According to Trusts and Estates Magazine, approximately 90 percent of U.S. businesses are family firms. That’s more than 17 million businesses. These businesses represent 64 percent of our gross domestic product and employ 62 percent of the U.S. workforce. Family businesses have challenges as they move from one generation to the next, from family to institutional ownership or when partners retire or pass on. It is vital to our economy that these transitions happen smoothly, with as little decline in enterprise value as possible. But are today’s business owners planning for succession?

In April, U.S. Trust issued the report “2011 U.S. Trust Insights on Wealth and Worth,” which found that 91 percent of the people surveyed said they have a will, but only three percent of business owners in this group have a business succession plan. When a business owner who is also a day-to-day manager dies, there is both a management and an ownership transition. Each transition creates considerable risk to the long-term value of a business. When occurring simultaneously, the risk increases substantially.

Counsel to business owners who understand what may happen when owners die without a clear succession plan should challenge the owner to answer the question: “What happens to my business if I die tomorrow?” Squabbling children often spend too much time arguing over money and control and not enough time managing the business. Spouses without the requisite business knowledge or experience attempt to manage the business and often fail. Key employees may start looking for more stable ground. Customers may get nervous about the performance of the company. All of these factors may contribute to lower revenues and margins, causing enterprise value to fall. If a sale occurs under a situation of duress rather than strength, the value of the business that the now-deceased owner worked so tirelessly to build will suffer.

The unfortunate circumstances that can occur without a succession plan are likely not new to business and estate planning attorneys. Learning from these experiences should push counsel to proactively advise clients of the dire need for both a management and ownership succession plan.

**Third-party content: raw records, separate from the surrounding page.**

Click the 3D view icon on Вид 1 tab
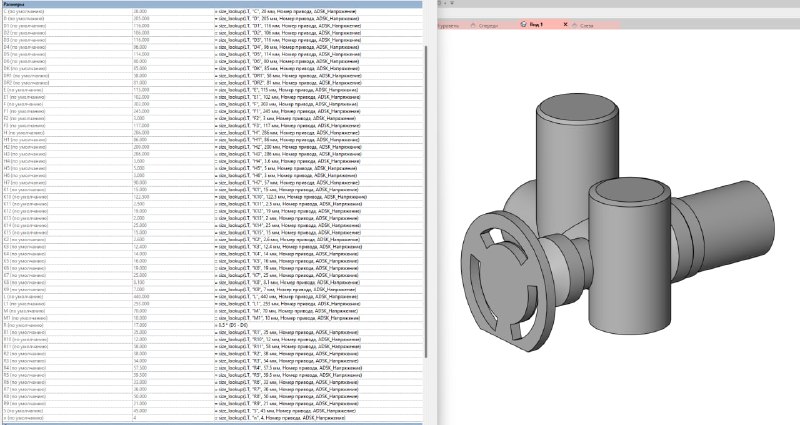click(523, 24)
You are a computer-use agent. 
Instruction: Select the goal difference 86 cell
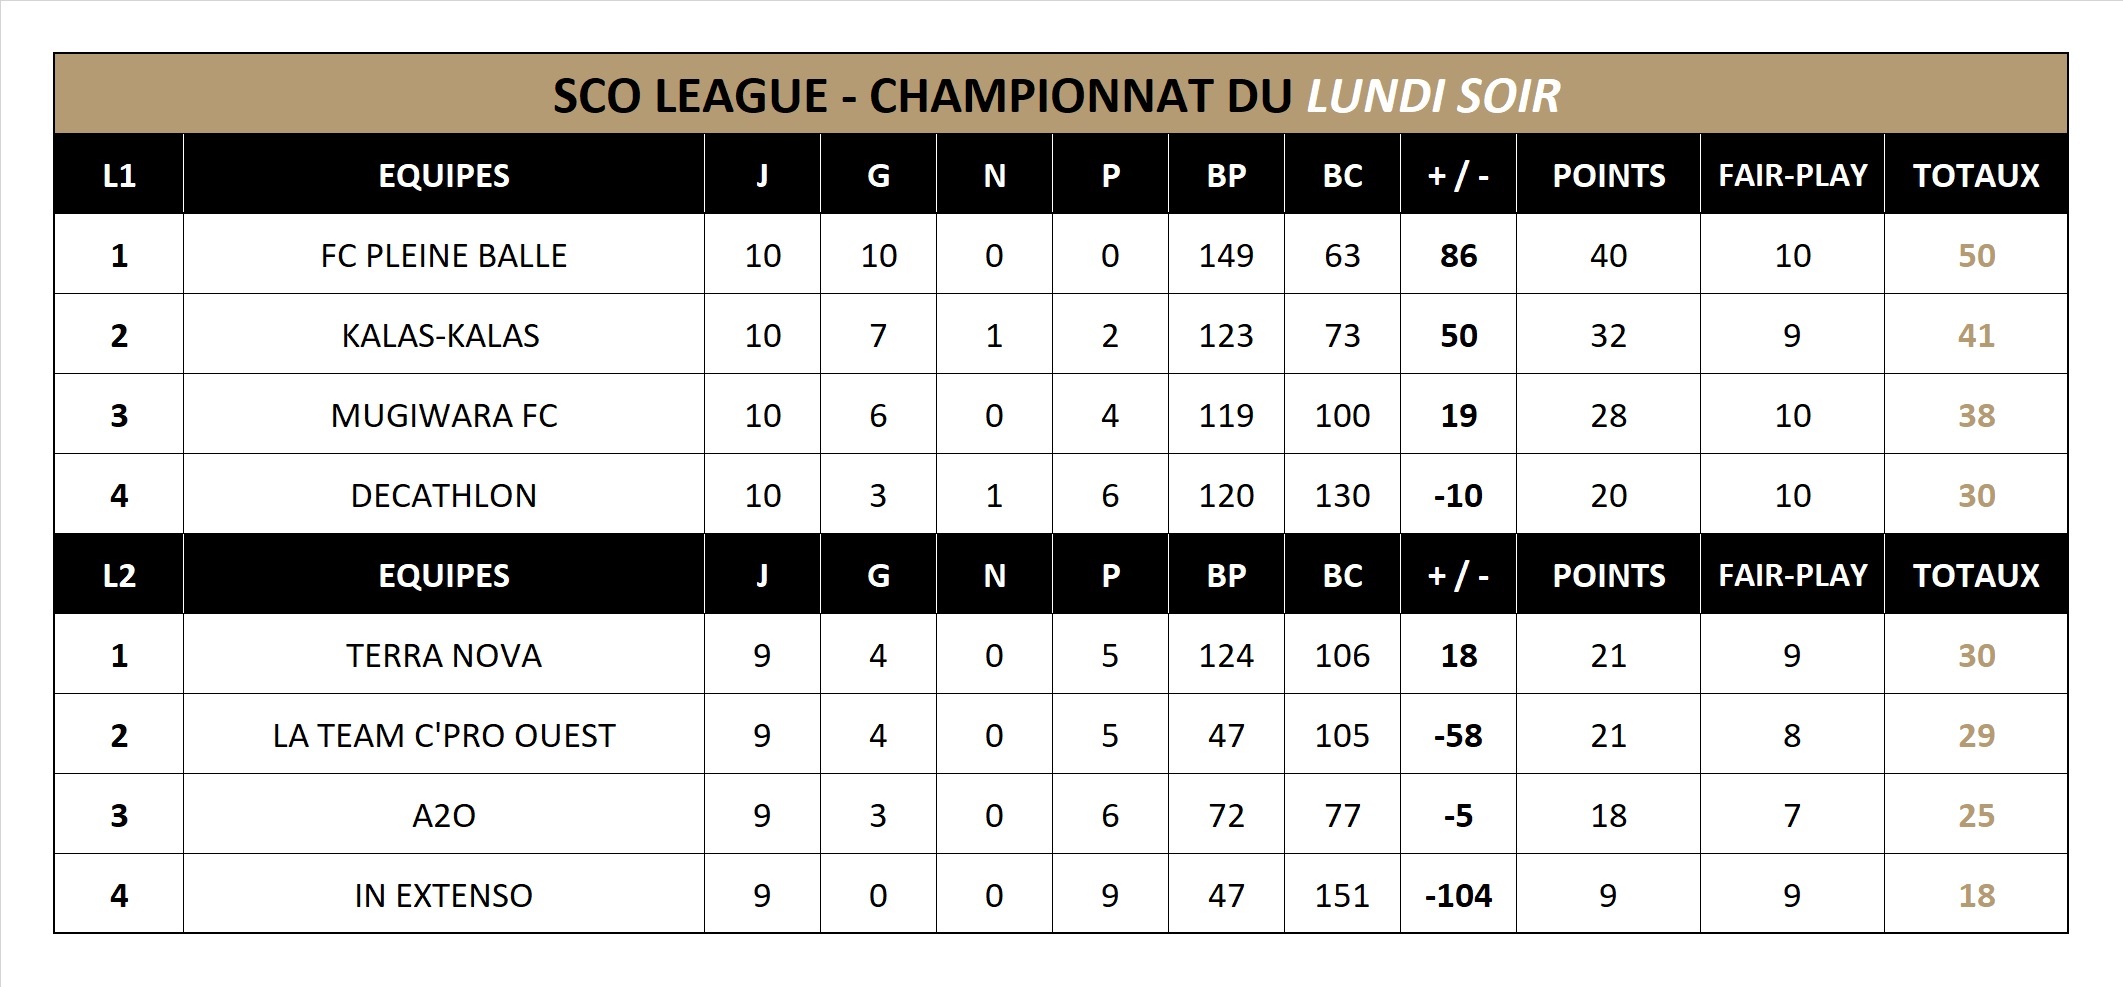[x=1458, y=256]

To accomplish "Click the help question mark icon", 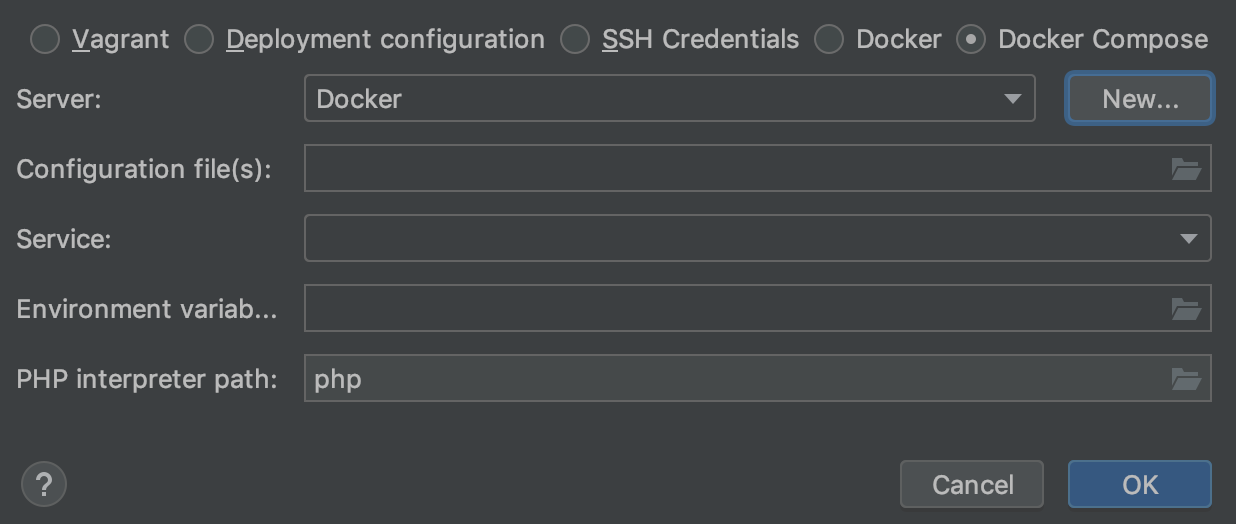I will (x=43, y=485).
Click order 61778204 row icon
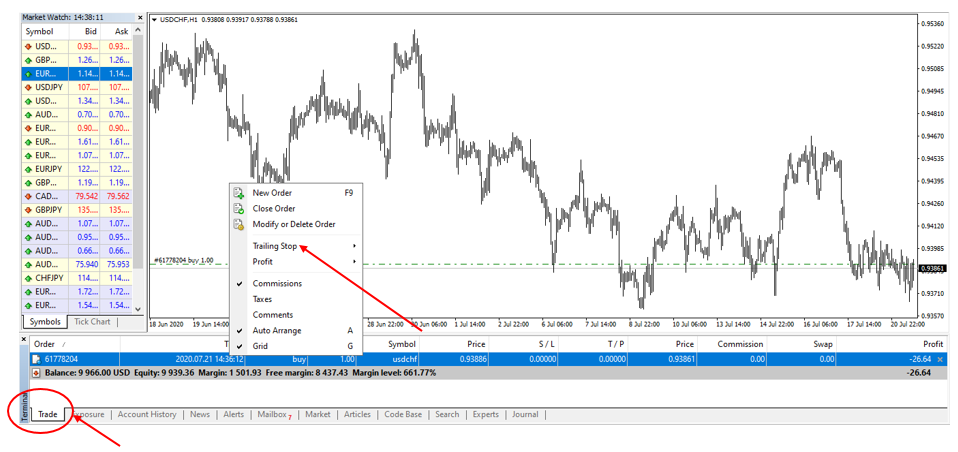Viewport: 958px width, 452px height. 37,358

It is important to identify risks in a transition situation. If the client is an owner-operator, the concerns include not only who will make the decisions reserved for ownership, but also who will make the gritty day-to-day management decisions that preserve and hopefully add value to the enterprise. This process involves discussion with senior management about how decisions will be made. For example, will there be an interim CEO? An executive committee of the board? Both? Once these issues are decided, assurances should be provided to the company’s key stakeholders.

In addition to the management transition plan, a plan to ensure a functioning ownership group is crucial. Careful consideration needs to be given to whether the heirs will be able to function together and make the critical decisions necessary to avoid value degradation. Self-awareness and brutal honesty are critical here.

In both the owner and owner-operator scenarios, it is prudent to consider how much of the intrinsic value of the enterprise is dependent upon a key individual (this is especially true for small law firms). In such cases, key-man insurance is often a convenient and relatively inexpensive way to mitigate this risk. If the client has a business partner, the corporate attorney should ask the partners to consider with whom they would be making decisions if the other partner dies. If working with the partner’s heirs is not palatable (and it rarely is), then a buy-sell agreement coupled with a life insurance policy might be in order.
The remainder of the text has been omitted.